___ Given text ___

From   "Jacobs, David" <[email protected]>
To   "'[email protected]'" <[email protected]>
Subject   st: RE: RE: Bivariate time series regression
Date   Tue, 20 Nov 2012 18:16:49 +0000

Oops I meant to write 'corrections for serial correlation are not well developed for "count models" '

D. Jacobs

-----Original Message-----
From: [email protected] [mailto:[email protected]] On Behalf Of Jacobs, David
Sent: Tuesday, November 20, 2012 1:15 PM
To: '[email protected]'
Subject: st: RE: Bivariate time series regression

Others probably will be able to comment better than I can, but if your dependent variable numbers are fairly large, I'd use OLS and correct for serial correlation in one of the standard ways with say an AR1 term.  

The problem is that corrections for serial correlation don't seem to be well developed, although this may (probably still the case) have changed since the source I base this claim on was published.  

Of course, if (?) your counts are poisson distributed as they often are, than you need to correct for this with either a log link or by logging the dependent variable.  The latter option probably isn't as optimal as a log link.

Dave J.

-----Original Message-----
From: [email protected] [mailto:[email protected]] On Behalf Of Lott, Jason
Sent: Tuesday, November 20, 2012 11:20 AM
To: [email protected]
Subject: st: Bivariate time series regression

Hello everyone,

This is my first Statalist posting, so please forgive me for any errors or confusion.

I have two variables for which I am assessing a potential association:

(1) [Dependent variable]: Age-adjusted melanoma incidence rates for years 1935 to 2007. This is count data.

(2) [Independent variable]: Yearly sunspot intensity numbers (a measure of yearly solar flare activity) for years 1935 to 2007. This is continuous data.

___

Problem A
In the email thread, which years do the age-adjusted melanoma incidence rates cover?
Problem B
Reproduce the part of the email thread that opens with the words containing "Oops I meant" and closes with "an AR1 term.".
The rows have nothing to do with the email thread.

___ Data to examine ___

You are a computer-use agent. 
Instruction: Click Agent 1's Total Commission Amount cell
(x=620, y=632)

___
___ Data to examine ___

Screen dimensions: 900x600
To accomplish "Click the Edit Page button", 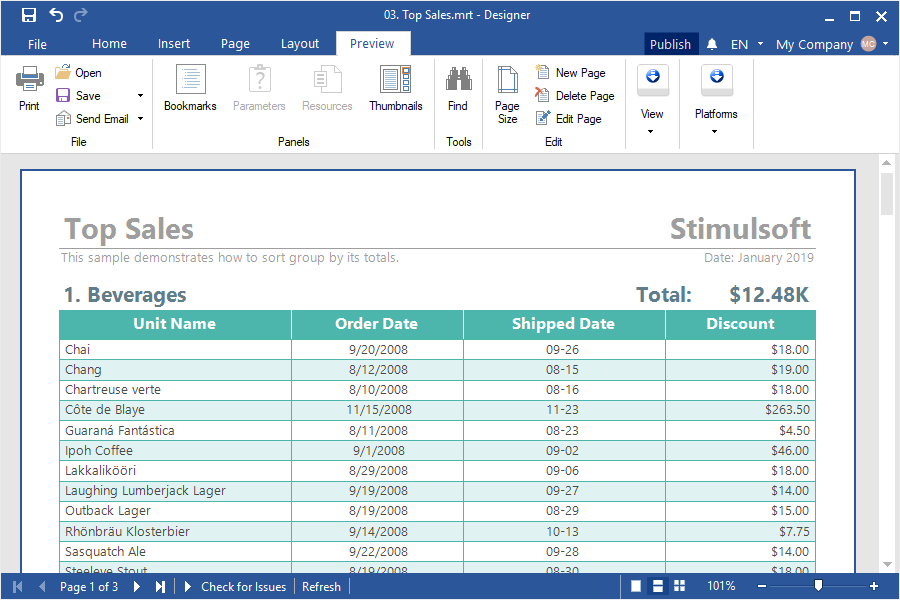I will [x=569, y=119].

___

Exercise solution A
1935 to 2007.

Exercise solution B
Oops I meant to write 'corrections for serial correlation are not well developed for "count models" '

D. Jacobs

-----Original Message-----
From: [email protected] [mailto:[email protected]] On Behalf Of Jacobs, David
Sent: Tuesday, November 20, 2012 1:15 PM
To: '[email protected]'
Subject: st: RE: Bivariate time series regression

Others probably will be able to comment better than I can, but if your dependent variable numbers are fairly large, I'd use OLS and correct for serial correlation in one of the standard ways with say an AR1 term.